Task
Search term "Cookies": please copy every line of the records below that contains it.

[[ Provided data, beginning ]]

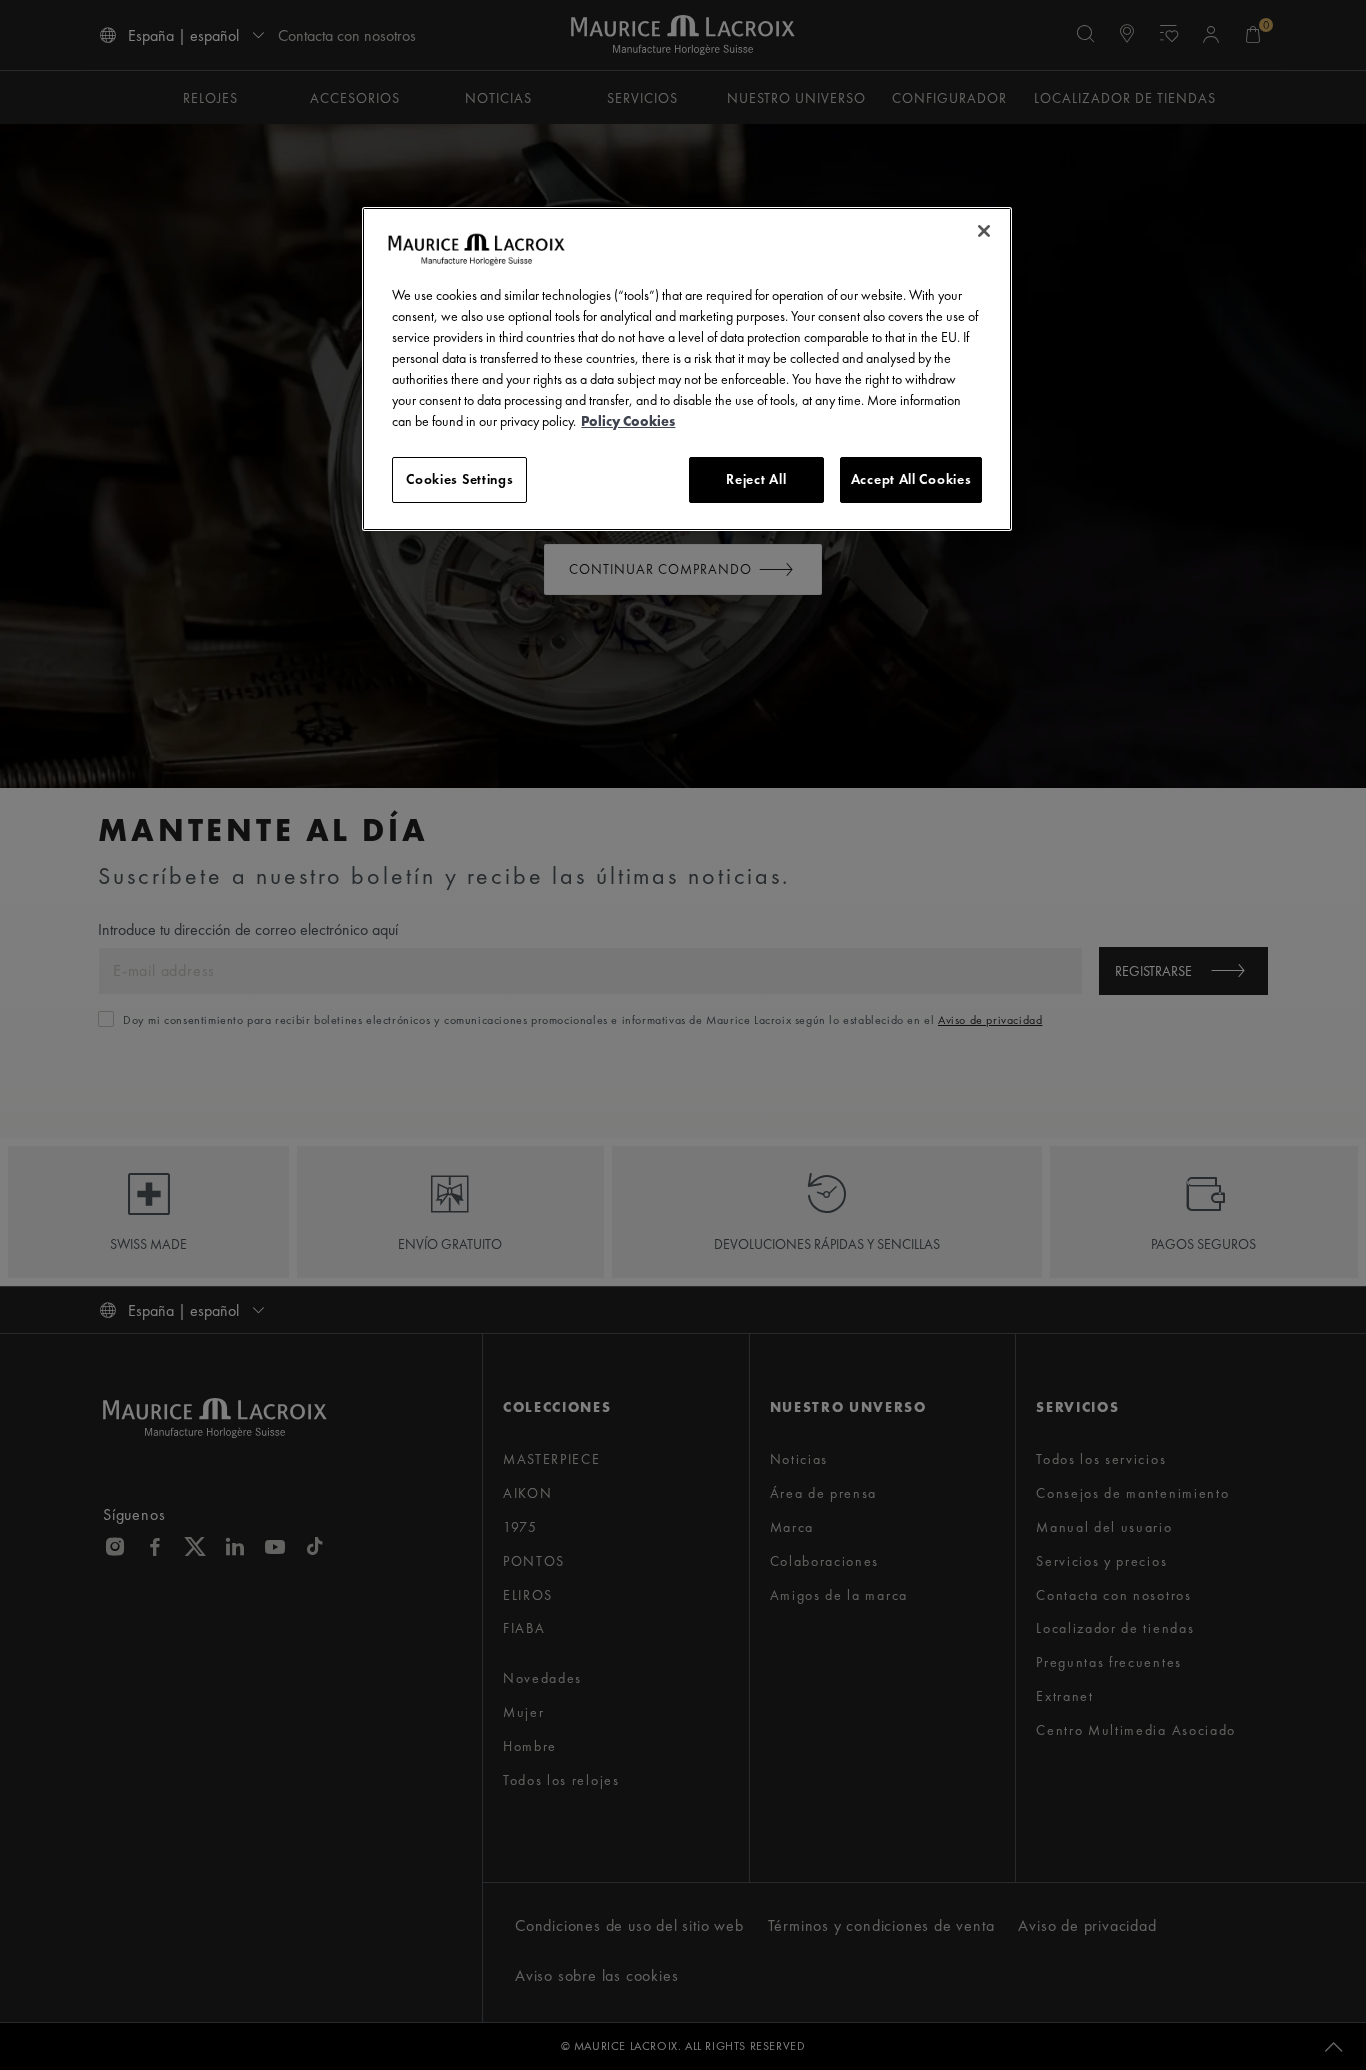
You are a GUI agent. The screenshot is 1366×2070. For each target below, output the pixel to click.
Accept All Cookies (911, 479)
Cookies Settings (459, 479)
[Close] (984, 231)
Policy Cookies (628, 421)
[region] (687, 369)
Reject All (756, 479)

[[ Provided data, end ]]

Answer space
Accept All Cookies (911, 479)
Cookies Settings (459, 479)
Policy Cookies (628, 421)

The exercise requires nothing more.